Task input:
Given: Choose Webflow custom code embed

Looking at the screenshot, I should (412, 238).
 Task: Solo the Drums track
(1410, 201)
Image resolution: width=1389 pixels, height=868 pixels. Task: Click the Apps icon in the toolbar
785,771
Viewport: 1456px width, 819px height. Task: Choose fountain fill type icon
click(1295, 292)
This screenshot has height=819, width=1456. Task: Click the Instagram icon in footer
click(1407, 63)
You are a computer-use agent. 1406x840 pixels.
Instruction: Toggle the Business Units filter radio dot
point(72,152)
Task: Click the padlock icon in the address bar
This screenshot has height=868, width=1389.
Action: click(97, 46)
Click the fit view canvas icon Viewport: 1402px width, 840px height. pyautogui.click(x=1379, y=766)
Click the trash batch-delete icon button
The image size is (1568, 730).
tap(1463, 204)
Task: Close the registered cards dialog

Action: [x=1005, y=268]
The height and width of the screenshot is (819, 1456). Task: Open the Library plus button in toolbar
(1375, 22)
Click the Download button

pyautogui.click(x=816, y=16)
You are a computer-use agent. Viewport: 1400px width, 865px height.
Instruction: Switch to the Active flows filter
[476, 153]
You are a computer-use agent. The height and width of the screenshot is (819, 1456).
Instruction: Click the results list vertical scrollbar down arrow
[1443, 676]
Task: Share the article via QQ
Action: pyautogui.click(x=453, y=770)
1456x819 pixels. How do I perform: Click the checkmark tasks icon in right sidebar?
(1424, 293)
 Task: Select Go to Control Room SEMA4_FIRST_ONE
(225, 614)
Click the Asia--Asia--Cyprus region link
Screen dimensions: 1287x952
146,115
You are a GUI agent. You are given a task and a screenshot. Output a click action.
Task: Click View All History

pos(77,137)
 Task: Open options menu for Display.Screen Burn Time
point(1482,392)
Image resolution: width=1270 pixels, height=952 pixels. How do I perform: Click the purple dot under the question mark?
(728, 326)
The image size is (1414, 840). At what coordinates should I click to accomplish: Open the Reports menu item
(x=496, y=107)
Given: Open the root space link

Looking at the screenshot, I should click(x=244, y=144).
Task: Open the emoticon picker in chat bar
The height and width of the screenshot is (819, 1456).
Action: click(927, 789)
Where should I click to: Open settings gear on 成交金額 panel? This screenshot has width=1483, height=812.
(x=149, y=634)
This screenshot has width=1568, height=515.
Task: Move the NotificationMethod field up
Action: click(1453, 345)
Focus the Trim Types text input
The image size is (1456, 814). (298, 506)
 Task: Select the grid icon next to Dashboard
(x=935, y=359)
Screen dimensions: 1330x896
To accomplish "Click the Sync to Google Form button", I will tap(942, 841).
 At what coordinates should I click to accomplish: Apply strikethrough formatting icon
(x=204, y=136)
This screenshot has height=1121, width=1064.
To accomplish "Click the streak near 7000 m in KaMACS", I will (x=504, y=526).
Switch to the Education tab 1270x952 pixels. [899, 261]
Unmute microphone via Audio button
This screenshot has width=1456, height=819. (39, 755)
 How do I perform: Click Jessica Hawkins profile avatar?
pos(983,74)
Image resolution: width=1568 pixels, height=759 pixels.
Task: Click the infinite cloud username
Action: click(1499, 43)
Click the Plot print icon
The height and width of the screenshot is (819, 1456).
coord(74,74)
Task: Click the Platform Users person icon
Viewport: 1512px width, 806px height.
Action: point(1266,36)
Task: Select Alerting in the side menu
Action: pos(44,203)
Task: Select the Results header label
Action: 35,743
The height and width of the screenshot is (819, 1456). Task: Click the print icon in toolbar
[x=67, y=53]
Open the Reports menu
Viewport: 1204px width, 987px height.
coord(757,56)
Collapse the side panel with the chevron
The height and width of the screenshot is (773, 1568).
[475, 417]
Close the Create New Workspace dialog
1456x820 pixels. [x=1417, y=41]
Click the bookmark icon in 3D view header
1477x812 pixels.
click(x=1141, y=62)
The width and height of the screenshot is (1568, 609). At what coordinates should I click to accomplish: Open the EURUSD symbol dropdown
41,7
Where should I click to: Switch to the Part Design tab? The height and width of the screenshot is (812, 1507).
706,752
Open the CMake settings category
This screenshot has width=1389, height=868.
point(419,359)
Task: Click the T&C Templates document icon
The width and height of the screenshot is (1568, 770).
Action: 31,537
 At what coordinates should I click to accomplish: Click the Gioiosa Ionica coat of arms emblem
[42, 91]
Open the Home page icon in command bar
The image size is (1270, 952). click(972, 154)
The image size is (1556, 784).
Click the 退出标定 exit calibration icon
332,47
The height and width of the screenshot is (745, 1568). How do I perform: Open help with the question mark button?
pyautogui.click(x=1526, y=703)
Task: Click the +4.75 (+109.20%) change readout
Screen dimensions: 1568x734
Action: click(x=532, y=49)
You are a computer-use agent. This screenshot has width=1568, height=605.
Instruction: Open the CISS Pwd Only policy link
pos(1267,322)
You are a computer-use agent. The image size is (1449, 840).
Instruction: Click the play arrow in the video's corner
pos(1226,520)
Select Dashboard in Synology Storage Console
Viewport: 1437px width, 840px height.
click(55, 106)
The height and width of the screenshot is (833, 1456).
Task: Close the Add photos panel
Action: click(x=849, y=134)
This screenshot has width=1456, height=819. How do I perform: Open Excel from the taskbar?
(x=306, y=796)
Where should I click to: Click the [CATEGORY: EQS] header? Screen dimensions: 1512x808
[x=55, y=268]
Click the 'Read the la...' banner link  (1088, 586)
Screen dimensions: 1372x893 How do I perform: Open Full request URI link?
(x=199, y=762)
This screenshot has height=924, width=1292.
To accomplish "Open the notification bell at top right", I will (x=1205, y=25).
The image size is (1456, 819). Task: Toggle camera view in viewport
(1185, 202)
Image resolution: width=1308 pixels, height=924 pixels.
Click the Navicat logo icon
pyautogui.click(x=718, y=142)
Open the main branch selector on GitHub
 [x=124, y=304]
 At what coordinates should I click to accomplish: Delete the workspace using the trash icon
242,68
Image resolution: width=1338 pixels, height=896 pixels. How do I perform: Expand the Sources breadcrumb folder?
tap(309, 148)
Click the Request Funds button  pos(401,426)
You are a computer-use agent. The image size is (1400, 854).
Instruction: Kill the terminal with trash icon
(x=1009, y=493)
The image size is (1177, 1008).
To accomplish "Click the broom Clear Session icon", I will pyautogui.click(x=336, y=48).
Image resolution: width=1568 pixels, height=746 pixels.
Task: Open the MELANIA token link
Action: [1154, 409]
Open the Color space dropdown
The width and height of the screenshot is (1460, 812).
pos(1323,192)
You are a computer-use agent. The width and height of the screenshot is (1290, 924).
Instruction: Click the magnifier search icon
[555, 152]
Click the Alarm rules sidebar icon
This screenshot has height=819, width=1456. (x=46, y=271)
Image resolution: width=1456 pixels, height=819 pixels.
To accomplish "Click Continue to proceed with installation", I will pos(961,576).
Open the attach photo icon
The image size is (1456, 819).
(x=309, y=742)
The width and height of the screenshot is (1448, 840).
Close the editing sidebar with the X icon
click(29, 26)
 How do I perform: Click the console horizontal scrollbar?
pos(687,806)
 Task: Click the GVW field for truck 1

Problem requirements: Beginning with the first line of the records above, reproduce each line exactly, ending at the line that contains "Task: Open the emoticon picker in chat bar", and leave out everything else.

Answer below:
Given: Choose Webflow custom code embed

Looking at the screenshot, I should (412, 238).
 Task: Solo the Drums track
(1410, 201)
Image resolution: width=1389 pixels, height=868 pixels. Task: Click the Apps icon in the toolbar
785,771
Viewport: 1456px width, 819px height. Task: Choose fountain fill type icon
click(1295, 292)
This screenshot has height=819, width=1456. Task: Click the Instagram icon in footer
click(1407, 63)
You are a computer-use agent. 1406x840 pixels.
Instruction: Toggle the Business Units filter radio dot
point(72,152)
Task: Click the padlock icon in the address bar
This screenshot has height=868, width=1389.
Action: click(97, 46)
Click the fit view canvas icon Viewport: 1402px width, 840px height. pyautogui.click(x=1379, y=766)
Click the trash batch-delete icon button
The image size is (1568, 730).
tap(1463, 204)
Task: Close the registered cards dialog

Action: [x=1005, y=268]
The height and width of the screenshot is (819, 1456). Task: Open the Library plus button in toolbar
(1375, 22)
Click the Download button

pyautogui.click(x=816, y=16)
You are a computer-use agent. Viewport: 1400px width, 865px height.
Instruction: Switch to the Active flows filter
[476, 153]
You are a computer-use agent. The height and width of the screenshot is (819, 1456).
Instruction: Click the results list vertical scrollbar down arrow
[1443, 676]
Task: Share the article via QQ
Action: pyautogui.click(x=453, y=770)
1456x819 pixels. How do I perform: Click the checkmark tasks icon in right sidebar?
(1424, 293)
 Task: Select Go to Control Room SEMA4_FIRST_ONE
(225, 614)
Click the Asia--Asia--Cyprus region link
Screen dimensions: 1287x952
146,115
You are a GUI agent. You are given a task and a screenshot. Output a click action.
Task: Click View All History

pos(77,137)
 Task: Open options menu for Display.Screen Burn Time
point(1482,392)
Image resolution: width=1270 pixels, height=952 pixels. How do I perform: Click the purple dot under the question mark?
(728, 326)
The image size is (1414, 840). At what coordinates should I click to accomplish: Open the Reports menu item
(x=496, y=107)
Given: Open the root space link

Looking at the screenshot, I should click(x=244, y=144).
Task: Open the emoticon picker in chat bar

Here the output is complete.